How is what you described (having to solve a problem once) different than most languages (especially those with garbage collection). It seems like you're describing libraries, ala growing a language (http://video.google.com/videoplay?docid=-8860158196198824415...).
Lisp dialects afford you more powerful tools for abstraction. Whereas most languages provide abstraction at the function level, Lisp allows for syntactic abstraction via macros. Think of constructs like the if-statement that only evaluates one of its consequent and alternative, or short-circuiting and- and or-expressions. These things are impossible (or awkward/difficult) in most languages, but Lisp makes them relatively simple.
It's a nice tool for abstraction, but its simply another tool. Once you have the ability to make a function that returns an arbitrary value, including other functions, and can take an arbitrary value, I think you're largely done. I can build conditionals, lazy vs eager eval, and the whole nine with this simple contruct. And sure, it starts out looking uglier, but c'mon, we're comparing to Lisp. :-)

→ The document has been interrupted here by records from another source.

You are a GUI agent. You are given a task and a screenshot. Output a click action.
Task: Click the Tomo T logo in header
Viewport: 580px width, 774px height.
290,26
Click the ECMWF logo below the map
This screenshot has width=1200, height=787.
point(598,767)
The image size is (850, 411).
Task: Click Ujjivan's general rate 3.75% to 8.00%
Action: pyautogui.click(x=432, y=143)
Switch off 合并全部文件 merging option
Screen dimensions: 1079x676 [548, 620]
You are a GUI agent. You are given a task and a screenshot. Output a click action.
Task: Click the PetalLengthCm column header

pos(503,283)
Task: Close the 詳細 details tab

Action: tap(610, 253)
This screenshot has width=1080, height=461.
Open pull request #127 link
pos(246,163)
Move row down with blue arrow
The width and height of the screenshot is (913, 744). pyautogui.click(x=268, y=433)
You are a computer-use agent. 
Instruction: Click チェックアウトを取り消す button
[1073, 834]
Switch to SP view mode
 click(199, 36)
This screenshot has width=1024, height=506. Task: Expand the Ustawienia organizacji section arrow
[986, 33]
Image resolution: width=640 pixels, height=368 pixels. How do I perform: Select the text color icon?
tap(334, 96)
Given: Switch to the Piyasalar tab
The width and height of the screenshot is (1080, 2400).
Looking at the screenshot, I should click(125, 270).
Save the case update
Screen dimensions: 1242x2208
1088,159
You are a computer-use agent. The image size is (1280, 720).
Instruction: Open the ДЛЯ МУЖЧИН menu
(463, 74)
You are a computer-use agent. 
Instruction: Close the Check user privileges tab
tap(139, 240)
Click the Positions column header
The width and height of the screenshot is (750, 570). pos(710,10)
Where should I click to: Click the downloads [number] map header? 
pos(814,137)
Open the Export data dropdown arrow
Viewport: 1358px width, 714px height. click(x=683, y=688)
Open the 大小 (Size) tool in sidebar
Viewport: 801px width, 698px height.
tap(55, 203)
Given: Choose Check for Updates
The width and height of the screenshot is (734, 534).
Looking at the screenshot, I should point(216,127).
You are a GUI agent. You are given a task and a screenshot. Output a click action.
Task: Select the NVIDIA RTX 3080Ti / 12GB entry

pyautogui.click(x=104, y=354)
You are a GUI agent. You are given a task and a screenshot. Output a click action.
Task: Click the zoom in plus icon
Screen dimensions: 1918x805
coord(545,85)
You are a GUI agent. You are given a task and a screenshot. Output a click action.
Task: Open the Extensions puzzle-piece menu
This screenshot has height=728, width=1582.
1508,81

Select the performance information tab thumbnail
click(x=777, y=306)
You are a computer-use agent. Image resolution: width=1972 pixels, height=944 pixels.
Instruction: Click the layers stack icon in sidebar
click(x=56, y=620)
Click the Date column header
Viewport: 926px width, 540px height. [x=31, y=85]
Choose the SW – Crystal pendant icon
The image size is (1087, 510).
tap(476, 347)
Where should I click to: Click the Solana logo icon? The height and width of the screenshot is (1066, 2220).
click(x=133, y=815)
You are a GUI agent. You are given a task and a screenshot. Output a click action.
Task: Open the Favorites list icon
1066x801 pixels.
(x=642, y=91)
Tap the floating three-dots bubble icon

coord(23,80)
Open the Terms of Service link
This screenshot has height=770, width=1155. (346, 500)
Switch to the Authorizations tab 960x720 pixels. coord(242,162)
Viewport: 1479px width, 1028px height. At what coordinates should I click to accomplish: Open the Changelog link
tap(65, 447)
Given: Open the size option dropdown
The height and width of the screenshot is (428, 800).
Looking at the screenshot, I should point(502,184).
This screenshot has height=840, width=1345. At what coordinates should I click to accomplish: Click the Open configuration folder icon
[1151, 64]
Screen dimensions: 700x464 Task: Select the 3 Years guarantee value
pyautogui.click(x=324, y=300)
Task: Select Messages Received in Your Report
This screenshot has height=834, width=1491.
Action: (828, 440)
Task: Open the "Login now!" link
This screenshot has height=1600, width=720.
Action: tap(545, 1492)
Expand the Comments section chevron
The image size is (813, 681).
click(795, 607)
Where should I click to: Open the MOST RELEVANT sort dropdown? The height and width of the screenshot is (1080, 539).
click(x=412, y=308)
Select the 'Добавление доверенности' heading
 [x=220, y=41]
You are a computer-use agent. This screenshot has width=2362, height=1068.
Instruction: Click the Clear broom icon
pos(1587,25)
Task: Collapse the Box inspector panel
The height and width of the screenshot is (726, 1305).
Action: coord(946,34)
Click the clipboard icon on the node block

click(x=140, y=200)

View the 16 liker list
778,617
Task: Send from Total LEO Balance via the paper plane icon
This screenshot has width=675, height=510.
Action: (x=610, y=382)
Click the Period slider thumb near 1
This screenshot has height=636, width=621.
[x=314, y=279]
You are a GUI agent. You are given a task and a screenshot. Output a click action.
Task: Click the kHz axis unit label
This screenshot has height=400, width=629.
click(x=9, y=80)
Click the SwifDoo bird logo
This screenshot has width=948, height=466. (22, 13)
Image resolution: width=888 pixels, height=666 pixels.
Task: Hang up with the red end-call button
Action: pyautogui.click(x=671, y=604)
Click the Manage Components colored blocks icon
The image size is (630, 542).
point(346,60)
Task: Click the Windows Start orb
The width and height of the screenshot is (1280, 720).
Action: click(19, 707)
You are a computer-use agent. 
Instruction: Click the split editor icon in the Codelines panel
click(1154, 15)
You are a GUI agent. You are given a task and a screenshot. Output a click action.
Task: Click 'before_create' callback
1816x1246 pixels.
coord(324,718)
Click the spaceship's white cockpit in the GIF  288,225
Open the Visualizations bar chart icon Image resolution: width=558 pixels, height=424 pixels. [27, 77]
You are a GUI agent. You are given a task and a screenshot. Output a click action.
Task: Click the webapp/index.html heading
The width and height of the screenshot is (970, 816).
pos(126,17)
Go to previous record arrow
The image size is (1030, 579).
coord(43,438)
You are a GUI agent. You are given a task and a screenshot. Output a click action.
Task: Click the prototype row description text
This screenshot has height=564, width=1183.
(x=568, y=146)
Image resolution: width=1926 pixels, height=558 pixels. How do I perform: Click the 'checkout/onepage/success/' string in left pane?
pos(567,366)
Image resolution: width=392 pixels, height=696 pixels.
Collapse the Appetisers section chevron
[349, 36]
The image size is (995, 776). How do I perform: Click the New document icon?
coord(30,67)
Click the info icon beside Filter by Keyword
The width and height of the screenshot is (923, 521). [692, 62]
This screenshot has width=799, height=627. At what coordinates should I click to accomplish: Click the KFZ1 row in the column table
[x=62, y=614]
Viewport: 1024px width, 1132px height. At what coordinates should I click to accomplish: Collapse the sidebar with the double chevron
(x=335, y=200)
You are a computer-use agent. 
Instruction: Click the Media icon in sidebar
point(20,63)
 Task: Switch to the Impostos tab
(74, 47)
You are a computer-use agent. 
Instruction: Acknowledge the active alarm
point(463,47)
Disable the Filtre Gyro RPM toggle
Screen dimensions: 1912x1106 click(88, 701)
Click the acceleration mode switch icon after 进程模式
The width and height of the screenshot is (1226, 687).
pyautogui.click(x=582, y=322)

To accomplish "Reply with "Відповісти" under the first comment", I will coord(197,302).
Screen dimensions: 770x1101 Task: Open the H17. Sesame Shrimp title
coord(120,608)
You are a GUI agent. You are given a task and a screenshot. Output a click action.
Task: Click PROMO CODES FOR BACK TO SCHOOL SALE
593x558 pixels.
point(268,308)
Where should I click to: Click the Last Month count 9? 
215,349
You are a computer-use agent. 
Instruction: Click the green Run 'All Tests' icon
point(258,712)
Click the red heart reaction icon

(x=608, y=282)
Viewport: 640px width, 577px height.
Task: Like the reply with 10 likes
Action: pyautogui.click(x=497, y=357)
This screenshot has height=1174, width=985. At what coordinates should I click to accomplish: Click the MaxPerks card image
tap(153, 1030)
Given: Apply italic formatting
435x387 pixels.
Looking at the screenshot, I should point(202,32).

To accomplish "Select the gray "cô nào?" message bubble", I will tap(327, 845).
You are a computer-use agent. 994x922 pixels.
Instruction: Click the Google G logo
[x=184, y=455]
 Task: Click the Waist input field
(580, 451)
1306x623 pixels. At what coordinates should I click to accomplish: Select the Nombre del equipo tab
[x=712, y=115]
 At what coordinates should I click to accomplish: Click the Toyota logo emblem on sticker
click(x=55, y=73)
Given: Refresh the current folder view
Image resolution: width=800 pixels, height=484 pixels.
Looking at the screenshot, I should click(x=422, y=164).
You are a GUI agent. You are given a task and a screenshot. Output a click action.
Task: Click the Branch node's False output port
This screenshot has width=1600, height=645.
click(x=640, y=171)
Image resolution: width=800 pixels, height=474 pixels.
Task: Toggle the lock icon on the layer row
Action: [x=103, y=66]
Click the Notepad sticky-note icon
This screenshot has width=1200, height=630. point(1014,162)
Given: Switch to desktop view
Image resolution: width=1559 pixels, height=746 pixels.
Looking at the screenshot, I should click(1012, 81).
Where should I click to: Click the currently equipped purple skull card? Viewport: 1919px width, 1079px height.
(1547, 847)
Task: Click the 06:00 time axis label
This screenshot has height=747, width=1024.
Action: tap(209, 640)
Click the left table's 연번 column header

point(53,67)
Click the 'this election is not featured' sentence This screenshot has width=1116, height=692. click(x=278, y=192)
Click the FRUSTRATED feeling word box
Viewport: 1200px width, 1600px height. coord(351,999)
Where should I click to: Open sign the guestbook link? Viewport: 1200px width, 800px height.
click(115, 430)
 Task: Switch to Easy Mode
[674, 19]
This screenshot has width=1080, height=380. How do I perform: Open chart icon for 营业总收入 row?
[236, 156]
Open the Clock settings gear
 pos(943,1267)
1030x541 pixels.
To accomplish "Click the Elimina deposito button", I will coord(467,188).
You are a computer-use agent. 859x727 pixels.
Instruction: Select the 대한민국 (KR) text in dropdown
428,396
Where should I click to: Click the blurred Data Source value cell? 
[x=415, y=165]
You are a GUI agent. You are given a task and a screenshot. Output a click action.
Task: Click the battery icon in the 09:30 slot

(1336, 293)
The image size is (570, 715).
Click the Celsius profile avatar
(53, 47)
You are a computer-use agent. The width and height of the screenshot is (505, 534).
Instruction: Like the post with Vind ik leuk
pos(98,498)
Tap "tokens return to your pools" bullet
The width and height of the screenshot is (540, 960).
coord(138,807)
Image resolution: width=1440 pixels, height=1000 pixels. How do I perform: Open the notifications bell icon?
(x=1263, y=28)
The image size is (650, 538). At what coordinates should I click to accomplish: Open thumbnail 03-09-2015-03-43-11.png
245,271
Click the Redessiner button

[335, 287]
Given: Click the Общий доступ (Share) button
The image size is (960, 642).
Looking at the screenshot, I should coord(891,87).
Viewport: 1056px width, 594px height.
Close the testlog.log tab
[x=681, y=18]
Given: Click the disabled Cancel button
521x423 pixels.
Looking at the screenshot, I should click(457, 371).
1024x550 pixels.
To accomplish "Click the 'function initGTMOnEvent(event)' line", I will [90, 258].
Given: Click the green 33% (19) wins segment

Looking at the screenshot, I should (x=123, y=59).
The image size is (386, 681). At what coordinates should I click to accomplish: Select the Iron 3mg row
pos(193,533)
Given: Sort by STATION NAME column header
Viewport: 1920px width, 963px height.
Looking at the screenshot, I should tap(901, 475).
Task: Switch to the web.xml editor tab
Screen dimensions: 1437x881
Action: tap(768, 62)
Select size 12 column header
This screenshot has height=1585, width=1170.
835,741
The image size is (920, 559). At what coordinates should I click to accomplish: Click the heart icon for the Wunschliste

The real question is how much of the language is built out for you already. And what type of "culture" does that build out presume or create...
Yeah, you can simulate that stuff with lambdas. For that matter, you can simulate function calls by following conventions in assembly language. That's what I meant by "awkward/difficult". Surely you'd concede that you're happy to have syntactic support for if-statements and lambdas?
Given that, it's not a stretch to imagine that syntax could be useful in other scenarios.